Schneebälle im Stationsbad

Nach diesem Dienstbeginn aber erschienen mir heitere Weihnachten erst einmal unvorstellbar. Bis die Patienten im voll belegten Vierbettzimmer plötzlich eine sehr schräge Version von „Oh du fröhliche“ anstimmten und einer der Oberärzte mit Weihnachtsmannmütze um die Ecke bog. Von draußen schleuderten aufgedrehte Kinder Schneebälle durchs offene Fenster ins Stationsbad, die Reinigungskräfte warfen die matschigen Klumpen zurück. Eine ältere Dame erzählte mir von ihrer ersten Erinnerung an Weihnachten 1943, als das Christkind ihr inmitten der Kriegswirren Nüsse brachte. Als meine Kollegin und ich uns dann gegenseitig die Weihnachtssocken zeigten, mit denen wir uns extra für diesen Dienst ausstaffiert hatten, fühlte sich die Stimmung am Ende doch sehr weihnachtlich an.

Nennt mich ruhig naiv: Ich bin immer noch der felsenfesten Überzeugung, dass selbst in den dunkelsten und kältesten Momenten Wärme, Güte und Freude Menschen berühren können. Sicherlich werde ich im Laufe meines Medizinerlebens der Nachtdienste an Feiertagen ein wenig müde werden. Als Arztkind kenne ich die Unsicherheit, die mit Hintergrunddiensten einhergeht, ziemlich gut: Ich erinnere mich lebhaft an Weihnachtstage, an denen ich kurzerhand auf die ITS (für Nicht-Mediziner: die Intensivstation) mitkam, weil meine Mutter dorthin gerufen wurde. Umso besser, dass auf mich im Moment zuhause nur die Katze wartet, wenn ich vom Feiertags-Dienst komme. Noch empfinde ich es als wunderbares Geschenk, dass ich es meinen Kollegen ermöglichen kann, ihre eigenen Kinder an den Feiertagen zu sehen.

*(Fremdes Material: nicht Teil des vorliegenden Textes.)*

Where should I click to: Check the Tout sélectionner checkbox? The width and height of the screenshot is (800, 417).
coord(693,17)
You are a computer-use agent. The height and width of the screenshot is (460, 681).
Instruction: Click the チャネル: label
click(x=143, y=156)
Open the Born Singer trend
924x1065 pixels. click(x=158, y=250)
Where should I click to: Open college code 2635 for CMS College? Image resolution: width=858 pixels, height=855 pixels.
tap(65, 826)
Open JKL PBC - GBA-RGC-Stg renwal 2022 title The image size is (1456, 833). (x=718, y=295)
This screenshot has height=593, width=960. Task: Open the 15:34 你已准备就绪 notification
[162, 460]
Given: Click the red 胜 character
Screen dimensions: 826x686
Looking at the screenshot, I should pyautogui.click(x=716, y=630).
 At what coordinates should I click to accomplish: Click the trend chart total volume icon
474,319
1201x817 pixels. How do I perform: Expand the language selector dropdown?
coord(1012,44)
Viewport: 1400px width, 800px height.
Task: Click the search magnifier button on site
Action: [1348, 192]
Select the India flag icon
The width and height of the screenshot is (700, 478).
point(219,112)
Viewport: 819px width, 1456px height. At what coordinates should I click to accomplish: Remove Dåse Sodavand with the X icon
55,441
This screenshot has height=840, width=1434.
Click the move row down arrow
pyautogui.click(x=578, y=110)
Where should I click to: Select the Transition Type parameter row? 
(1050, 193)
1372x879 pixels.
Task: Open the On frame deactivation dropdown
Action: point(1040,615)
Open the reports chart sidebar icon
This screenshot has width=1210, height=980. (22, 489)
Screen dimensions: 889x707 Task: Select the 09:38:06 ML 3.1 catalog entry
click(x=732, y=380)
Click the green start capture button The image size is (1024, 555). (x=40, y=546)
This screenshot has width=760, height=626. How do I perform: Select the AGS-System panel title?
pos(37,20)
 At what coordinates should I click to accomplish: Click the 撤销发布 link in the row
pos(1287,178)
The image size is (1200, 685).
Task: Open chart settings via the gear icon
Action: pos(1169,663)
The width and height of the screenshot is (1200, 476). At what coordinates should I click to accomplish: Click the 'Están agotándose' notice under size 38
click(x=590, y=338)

Nach dem Dienst an Weihnachten 2016 jedenfalls ließen wir es im Team bewusst ruhiger angehen. Anstatt uns wie üblich nach der Übergabe möglichst schnell umzuziehen, nahmen wir uns die Zeit, einander ohne Eile gesegnete Weihnachten zu wünschen. Erst danach brach ich auf zum Gottesdienst und meine Kollegin zu ihren Kindern nach Hause. Denn das ist doch der wahre Geist der Weihnacht: unabhängig von den Umständen und dem Chaos des (Krankenhaus-)Lebens kurz inne zu halten und sich Zeit für die Geduld und Liebe miteinander zu nehmen. Wer innerlich offen in die Feiertagsdienste geht wird merken: sei es ein lieber Gruß, ein Lied oder Plätzchen - die Magie von Weihnachten lässt sich auch im Krankenhaus finden.

 

Elisabeth Urich, 22 Jahre alt, ist wie sie sagt "Charité seit Geburt" und studiert im 5. Semester Humanmedizin in Berlin. Als Ärztin möchte sie später die Welt retten oder zumindest ein wenig besser machen, derzeit bevorzugt als Viszeralchirurgin bei "Ärzte ohne Grenzen". Urich lebt zusammen mit ihrer Katze und einem Skelett namens Barbarossa, das meistens Blümchenkleider trägt.